● **TRY IT**: Could you write out the opening lines of the data, word for word, stopping after the line that contains "Image resolution: width=600"?

(Dataset entries)
---

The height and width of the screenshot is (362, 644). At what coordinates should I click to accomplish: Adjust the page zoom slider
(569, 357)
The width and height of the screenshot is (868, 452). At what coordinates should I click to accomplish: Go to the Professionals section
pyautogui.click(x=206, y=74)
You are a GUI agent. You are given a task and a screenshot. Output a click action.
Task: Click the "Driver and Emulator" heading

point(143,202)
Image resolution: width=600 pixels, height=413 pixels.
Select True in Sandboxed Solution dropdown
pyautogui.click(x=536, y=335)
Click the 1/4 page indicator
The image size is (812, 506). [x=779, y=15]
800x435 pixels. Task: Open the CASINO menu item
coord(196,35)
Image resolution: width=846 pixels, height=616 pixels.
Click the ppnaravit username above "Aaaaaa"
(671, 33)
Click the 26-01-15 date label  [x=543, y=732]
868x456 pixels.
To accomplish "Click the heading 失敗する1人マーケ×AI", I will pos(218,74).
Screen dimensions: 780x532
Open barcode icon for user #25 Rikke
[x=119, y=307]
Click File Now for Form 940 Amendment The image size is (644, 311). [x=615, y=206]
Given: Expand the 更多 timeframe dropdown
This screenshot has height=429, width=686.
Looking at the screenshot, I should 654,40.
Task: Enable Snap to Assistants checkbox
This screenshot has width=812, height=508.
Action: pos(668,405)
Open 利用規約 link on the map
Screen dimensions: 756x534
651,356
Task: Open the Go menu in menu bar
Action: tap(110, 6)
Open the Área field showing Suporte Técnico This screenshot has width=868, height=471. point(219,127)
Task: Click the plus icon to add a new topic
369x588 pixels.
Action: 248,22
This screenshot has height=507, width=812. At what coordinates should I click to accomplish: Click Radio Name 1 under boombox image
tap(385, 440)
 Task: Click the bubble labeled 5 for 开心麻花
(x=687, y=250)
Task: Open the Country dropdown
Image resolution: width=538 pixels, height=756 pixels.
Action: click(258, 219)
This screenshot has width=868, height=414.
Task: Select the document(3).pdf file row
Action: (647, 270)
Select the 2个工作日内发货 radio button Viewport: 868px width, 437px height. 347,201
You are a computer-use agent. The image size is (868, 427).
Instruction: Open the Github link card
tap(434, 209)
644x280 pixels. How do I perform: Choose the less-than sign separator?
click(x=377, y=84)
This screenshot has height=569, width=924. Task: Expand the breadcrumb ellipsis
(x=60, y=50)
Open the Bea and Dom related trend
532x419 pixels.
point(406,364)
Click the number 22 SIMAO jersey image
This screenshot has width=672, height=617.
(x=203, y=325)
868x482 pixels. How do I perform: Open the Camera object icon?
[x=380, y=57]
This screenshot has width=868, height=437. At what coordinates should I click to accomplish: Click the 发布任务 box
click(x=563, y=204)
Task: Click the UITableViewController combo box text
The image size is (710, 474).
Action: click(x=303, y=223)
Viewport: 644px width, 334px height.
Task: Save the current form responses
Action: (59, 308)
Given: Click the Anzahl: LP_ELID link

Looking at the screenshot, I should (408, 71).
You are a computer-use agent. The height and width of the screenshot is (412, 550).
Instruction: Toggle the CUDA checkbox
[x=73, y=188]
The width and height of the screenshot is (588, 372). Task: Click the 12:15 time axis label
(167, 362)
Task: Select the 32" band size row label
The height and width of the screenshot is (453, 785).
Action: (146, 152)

---

● **REPLY**:
The height and width of the screenshot is (362, 644). At what coordinates should I click to accomplish: Adjust the page zoom slider
(569, 357)
The width and height of the screenshot is (868, 452). At what coordinates should I click to accomplish: Go to the Professionals section
pyautogui.click(x=206, y=74)
You are a GUI agent. You are given a task and a screenshot. Output a click action.
Task: Click the "Driver and Emulator" heading

point(143,202)
Image resolution: width=600 pixels, height=413 pixels.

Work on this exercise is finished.